The inverse boundary problem for the Schrodinger equation can be reduced to the Calderon problem due to the identities below that hold for graphs and surfaces. Suppose u on $\Omega$ satisfies the Laplace equation in the domain,

$\Delta_{\gamma}u = \nabla\cdot(\gamma\nabla u) = 0.$

Then

$(\Delta - q)(u\sqrt{\gamma}) = 0,$

where,

$q = \frac{\Delta\sqrt{\gamma}}{\sqrt{\gamma}}.$

For the analog of this system to work on networks, one can define the solution of the Schrodinger equation u on the nodes and the square of the solution on the edges by the following formula:

$\gamma^2(v_l,v_m) = u(v_l)u(v_m).$

Exercise (*).
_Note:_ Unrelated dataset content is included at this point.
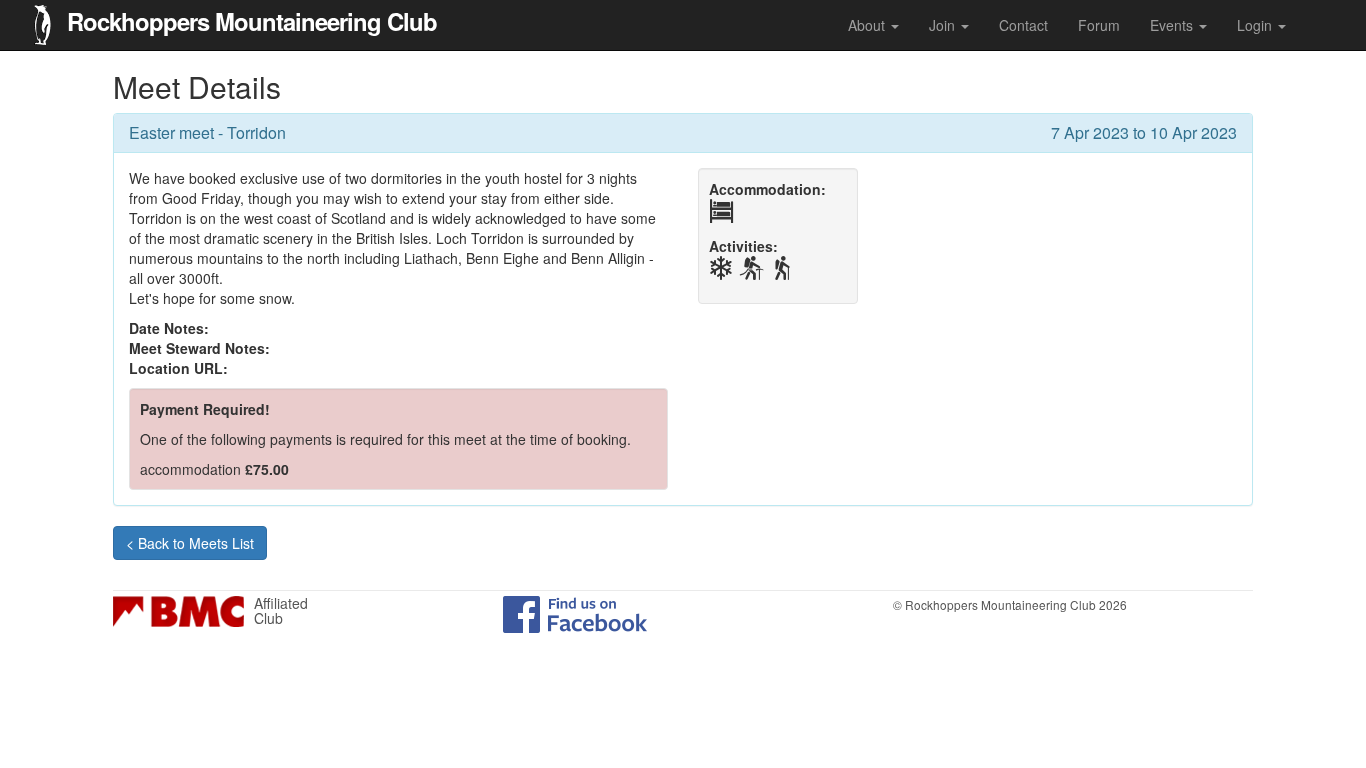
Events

Express the Dirichlet-to-Neumann operator for the Schrodinger equation in terms of the Dirichlet-to-Neumann operator for the corresponding Laplace equation on the network with the same underlying graph.

(Hint). Let

$\Lambda_q = A-B(C+D_q)^{-1}B^T,$

where,

$K = \begin{pmatrix} A & B \\ B^T & C + D_q \end{pmatrix} .$

Then

$\tilde{K} = \begin{pmatrix} A+D_y & BD_x \\ D_x B^T & D_x(C+D_q)D_x \end{pmatrix}$

is the Laplace matrix of the network with

$\Lambda(\tilde{K}) = A + D_y - B D_x (D_x (C+D_q) D_x)^{-1} D_x B^T = \Lambda_q + D_y,$

w/

$x = - (C+D_q)^{-1}B^T1.$

Exercise (**). Reduce the inverse problem for Schrodinger operator to the inverse problem for the Laplace operator on the network w/same underlying graph (w/ possibly signed conductivity).